- EXERCISE PROMPT -
Copy the lines from the one containing "1st Lower Templestowe Scouts (88, 10)" to the one containing "Proposer un site (577, 77)", including both, without changing anything.

- TASK DATA -
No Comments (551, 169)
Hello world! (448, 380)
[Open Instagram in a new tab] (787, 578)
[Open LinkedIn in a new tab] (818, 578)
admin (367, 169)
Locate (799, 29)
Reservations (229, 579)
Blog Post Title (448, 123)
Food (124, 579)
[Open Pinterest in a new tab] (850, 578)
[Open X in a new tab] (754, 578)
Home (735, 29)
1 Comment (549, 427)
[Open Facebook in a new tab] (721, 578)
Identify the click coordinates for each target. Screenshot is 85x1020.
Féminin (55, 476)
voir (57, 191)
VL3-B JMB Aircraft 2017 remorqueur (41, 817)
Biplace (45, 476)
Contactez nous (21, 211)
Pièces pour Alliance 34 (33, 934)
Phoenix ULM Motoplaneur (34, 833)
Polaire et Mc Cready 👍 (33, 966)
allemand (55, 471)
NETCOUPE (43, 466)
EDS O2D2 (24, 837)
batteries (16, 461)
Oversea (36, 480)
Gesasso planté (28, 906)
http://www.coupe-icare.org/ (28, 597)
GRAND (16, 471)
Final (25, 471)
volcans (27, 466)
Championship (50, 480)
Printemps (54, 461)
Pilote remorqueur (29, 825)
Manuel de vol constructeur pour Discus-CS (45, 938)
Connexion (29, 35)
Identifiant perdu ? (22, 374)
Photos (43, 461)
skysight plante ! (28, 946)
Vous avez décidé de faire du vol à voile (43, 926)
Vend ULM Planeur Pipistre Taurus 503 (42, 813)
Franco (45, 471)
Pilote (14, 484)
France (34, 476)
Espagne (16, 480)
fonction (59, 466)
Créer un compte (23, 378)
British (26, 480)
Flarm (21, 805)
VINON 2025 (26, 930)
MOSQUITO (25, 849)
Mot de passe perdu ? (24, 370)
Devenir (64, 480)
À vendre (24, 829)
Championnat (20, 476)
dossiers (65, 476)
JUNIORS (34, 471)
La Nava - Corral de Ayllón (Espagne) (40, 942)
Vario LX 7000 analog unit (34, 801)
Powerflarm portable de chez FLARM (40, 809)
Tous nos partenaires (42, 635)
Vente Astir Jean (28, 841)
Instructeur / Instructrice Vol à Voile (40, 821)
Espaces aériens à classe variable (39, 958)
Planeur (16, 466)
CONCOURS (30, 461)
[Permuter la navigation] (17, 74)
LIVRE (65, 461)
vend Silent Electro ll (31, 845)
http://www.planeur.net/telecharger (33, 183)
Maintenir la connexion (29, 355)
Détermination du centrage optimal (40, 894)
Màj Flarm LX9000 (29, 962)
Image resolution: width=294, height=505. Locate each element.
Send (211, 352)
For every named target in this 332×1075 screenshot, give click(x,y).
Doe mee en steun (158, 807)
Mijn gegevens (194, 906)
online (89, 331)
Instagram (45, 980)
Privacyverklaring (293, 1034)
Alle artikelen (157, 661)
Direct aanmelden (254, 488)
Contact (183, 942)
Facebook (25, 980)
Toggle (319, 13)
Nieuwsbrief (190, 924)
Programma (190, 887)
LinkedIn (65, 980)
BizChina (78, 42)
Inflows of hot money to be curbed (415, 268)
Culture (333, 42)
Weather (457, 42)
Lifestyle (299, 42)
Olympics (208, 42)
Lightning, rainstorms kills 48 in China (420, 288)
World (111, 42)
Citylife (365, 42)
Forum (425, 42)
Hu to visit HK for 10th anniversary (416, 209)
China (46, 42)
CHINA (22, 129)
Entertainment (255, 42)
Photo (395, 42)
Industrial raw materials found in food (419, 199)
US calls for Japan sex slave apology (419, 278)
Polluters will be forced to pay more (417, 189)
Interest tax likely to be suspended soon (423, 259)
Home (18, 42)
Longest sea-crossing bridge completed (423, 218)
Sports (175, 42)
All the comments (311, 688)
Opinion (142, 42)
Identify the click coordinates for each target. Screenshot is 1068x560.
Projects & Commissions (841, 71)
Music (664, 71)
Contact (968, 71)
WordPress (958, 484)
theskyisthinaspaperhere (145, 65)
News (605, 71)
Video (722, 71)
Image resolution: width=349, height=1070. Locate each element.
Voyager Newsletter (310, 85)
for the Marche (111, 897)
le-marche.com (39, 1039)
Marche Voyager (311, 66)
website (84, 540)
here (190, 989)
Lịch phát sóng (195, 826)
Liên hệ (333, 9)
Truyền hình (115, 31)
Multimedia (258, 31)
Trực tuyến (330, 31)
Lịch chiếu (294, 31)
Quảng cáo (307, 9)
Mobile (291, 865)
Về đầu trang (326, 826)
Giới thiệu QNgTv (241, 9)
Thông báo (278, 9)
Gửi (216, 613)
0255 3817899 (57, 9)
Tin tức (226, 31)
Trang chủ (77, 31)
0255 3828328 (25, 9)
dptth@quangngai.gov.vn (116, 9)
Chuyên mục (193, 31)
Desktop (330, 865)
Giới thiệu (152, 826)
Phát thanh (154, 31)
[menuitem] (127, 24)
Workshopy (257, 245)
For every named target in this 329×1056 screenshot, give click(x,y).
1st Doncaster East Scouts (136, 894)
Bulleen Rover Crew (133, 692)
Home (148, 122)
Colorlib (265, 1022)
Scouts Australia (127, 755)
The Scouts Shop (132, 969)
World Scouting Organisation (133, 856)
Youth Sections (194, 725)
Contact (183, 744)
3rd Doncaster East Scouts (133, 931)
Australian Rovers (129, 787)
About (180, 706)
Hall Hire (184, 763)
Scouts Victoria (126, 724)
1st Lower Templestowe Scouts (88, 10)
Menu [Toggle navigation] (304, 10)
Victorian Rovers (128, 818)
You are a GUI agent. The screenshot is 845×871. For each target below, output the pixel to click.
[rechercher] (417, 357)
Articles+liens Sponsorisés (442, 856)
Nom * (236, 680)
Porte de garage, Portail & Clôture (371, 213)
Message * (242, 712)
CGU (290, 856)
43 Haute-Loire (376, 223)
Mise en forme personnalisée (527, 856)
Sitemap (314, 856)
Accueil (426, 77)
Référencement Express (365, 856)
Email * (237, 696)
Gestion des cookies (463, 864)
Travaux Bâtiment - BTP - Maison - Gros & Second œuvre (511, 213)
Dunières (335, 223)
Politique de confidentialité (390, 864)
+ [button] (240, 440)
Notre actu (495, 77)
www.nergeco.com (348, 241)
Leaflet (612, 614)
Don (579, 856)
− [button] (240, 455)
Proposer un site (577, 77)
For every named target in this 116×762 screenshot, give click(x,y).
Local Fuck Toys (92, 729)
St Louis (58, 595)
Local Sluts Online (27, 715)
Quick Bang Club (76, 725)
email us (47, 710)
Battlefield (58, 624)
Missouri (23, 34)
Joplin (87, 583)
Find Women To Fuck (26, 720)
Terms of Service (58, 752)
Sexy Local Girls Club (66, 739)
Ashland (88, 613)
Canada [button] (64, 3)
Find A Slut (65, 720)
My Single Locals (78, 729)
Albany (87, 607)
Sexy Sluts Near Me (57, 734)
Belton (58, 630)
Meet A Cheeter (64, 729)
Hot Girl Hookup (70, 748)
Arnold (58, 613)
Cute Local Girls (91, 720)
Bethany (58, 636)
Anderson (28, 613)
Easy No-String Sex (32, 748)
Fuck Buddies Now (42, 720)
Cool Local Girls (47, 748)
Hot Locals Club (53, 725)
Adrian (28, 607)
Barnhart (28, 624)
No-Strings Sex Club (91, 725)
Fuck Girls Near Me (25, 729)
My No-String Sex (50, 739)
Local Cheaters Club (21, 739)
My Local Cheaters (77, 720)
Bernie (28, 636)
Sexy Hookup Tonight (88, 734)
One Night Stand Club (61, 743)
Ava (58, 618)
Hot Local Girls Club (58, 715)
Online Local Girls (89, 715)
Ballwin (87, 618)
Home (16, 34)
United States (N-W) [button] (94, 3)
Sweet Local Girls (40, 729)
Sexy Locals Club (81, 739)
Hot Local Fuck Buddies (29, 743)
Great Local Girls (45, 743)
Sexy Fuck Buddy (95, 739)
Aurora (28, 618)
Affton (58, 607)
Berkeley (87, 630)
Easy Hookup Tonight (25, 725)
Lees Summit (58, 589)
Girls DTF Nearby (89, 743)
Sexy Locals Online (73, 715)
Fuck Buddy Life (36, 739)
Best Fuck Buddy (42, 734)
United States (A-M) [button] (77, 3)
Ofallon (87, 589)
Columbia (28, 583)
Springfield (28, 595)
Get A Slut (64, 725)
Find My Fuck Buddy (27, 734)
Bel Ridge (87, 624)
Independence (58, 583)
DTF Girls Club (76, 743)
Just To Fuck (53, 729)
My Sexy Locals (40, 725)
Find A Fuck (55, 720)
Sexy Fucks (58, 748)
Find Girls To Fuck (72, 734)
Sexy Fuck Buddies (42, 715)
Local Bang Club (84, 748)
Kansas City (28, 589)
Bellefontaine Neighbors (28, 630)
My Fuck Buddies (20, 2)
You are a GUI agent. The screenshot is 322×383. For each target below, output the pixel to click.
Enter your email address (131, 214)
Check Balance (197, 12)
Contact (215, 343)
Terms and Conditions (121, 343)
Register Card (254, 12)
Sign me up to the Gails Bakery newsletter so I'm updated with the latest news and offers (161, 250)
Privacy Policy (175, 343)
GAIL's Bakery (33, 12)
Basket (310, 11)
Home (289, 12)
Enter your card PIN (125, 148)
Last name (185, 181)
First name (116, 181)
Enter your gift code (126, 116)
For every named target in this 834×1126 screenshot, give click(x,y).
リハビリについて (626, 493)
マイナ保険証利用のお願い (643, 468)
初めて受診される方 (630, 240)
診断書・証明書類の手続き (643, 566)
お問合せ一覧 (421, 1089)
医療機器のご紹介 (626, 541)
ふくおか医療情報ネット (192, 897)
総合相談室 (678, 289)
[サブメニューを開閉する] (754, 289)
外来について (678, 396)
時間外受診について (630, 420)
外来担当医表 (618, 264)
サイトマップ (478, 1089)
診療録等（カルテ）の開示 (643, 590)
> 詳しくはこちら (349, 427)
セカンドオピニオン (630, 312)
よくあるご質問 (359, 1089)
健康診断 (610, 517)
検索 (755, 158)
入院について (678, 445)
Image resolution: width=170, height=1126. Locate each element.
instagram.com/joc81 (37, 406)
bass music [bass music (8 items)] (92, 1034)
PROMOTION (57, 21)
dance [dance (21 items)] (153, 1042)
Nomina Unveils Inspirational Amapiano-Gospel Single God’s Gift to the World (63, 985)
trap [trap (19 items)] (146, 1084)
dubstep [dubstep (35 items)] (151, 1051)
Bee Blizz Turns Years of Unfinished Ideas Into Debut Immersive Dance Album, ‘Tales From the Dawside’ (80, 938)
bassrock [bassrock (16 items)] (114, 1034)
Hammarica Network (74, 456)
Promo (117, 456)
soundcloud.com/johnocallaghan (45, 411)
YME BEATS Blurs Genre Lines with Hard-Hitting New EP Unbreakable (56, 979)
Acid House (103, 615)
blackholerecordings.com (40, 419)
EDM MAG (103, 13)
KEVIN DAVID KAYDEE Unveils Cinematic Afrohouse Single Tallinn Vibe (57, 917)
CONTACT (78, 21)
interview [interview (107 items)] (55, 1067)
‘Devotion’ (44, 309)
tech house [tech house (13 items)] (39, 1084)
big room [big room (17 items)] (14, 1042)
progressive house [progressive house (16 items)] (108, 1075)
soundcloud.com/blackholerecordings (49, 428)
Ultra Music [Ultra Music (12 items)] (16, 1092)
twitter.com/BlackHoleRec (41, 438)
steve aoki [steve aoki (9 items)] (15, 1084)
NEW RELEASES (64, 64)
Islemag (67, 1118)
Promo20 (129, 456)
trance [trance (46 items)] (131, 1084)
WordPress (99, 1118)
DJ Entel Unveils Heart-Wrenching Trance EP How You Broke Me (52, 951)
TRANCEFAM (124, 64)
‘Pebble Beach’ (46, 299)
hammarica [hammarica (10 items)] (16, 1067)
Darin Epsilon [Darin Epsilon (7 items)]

- TASK OUTPUT -
1st Lower Templestowe Scouts (88, 10)
Menu [Toggle navigation] (304, 10)
Victorian Rovers (128, 818)
You are a GUI agent. The screenshot is 845×871. For each target below, output the pixel to click.
[rechercher] (417, 357)
Articles+liens Sponsorisés (442, 856)
Nom * (236, 680)
Porte de garage, Portail & Clôture (371, 213)
Message * (242, 712)
CGU (290, 856)
43 Haute-Loire (376, 223)
Mise en forme personnalisée (527, 856)
Sitemap (314, 856)
Accueil (426, 77)
Référencement Express (365, 856)
Email * (237, 696)
Gestion des cookies (463, 864)
Travaux Bâtiment - BTP - Maison - Gros & Second œuvre (511, 213)
Dunières (335, 223)
Politique de confidentialité (390, 864)
+ [button] (240, 440)
Notre actu (495, 77)
www.nergeco.com (348, 241)
Leaflet (612, 614)
Don (579, 856)
− [button] (240, 455)
Proposer un site (577, 77)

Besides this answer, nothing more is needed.